Moacyr Pereira, presidente da CONASCON falou do objetivo central da campanha, que é mostrar a importância do sindicato em uma sociedade democrática, ele expôs sua preocupação com a diminuição do poder de negociação de entidades de diversos setores da economia em razão da asfixia financeira sofrida pelas entidades sindicais com o fim da contribuição sindical obrigatória, além  e a consequente diminuição dos serviços oferecidos ao trabalhadores de baixa renda. Segundo o presidente da entidade, que também é secretário de finanças da UGT - União Geral dos Trabalhadores, o modelo sindical brasileiro está caminhando para um fragmentação total, muito parecido com o modelo sindical chileno, onde não existe unicidade sindical, muitas vezes uma única empresas possui cinco ou seis sindicatos. Esse cenário enfraquece a organização dos trabalhadores e prejudica as negociações coletivas. A proposta da CONASCON é que um Projeto de Lei ao regular o item XXVII do artigo 7º da constituição também crie um Fundo de Atualização Tecnológica do Trabalhador. A fonte de recursos para este fundo seria parte da arrecadação do FUNTTEL-Fundo para o Desenvolvimento Tecnológico das Telecomunicações.

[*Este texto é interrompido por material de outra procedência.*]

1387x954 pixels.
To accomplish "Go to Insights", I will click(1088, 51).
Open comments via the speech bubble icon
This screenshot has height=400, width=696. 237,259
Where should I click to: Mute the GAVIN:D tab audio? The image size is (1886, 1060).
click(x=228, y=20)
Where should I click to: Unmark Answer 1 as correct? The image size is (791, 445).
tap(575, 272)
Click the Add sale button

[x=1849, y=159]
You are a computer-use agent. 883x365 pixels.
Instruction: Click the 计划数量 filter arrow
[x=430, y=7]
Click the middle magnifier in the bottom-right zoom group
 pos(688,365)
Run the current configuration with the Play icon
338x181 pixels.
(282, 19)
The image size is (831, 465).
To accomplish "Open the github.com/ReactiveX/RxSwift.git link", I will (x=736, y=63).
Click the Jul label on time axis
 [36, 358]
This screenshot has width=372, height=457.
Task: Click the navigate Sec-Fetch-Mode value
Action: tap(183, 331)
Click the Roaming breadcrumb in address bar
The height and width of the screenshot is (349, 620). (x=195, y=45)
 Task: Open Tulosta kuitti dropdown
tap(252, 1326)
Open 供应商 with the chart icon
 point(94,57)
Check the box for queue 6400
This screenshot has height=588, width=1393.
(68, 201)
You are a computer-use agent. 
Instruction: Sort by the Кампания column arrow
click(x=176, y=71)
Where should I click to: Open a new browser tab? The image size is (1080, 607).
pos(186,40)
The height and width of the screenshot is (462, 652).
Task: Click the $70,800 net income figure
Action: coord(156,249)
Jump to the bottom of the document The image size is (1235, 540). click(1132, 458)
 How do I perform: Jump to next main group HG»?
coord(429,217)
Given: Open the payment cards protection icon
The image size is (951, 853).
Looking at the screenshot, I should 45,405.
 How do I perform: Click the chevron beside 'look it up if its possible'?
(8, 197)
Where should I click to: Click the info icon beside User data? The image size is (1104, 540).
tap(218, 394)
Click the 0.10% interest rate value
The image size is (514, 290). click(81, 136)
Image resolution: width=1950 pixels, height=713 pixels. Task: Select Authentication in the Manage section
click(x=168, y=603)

De acordo com Paim o Estatuto do Trabalho, uma tentativa de reduzir os prejuízos trazidos com a Reforma Trabalhista, prevê a regulamentação desse item, porém a fonte de recursos para essa finalidade precisa ser tratada. A proposta que tem a relatoria do senador é uma sugestão legislativa para regulamentar assuntos relativos à inclusão social, autorregulação sindical, modernização do trabalho, salário mínimo mensal e jornada de trabalho de 40h semanais. Ela foi elaborada na subcomissão temporária, instituída no âmbito da Comissão de Direitos Humanos (CDH). A chamada "nova CLT" recupera e amplia direitos retirados do trabalhador com a reforma que está em vigor desde novembro do ano passado. Ele admitiu, no entanto, que a proposta não tem chance de ser aprovada neste ano e com a nova composição do Congresso Nacional novas dificuldades virão.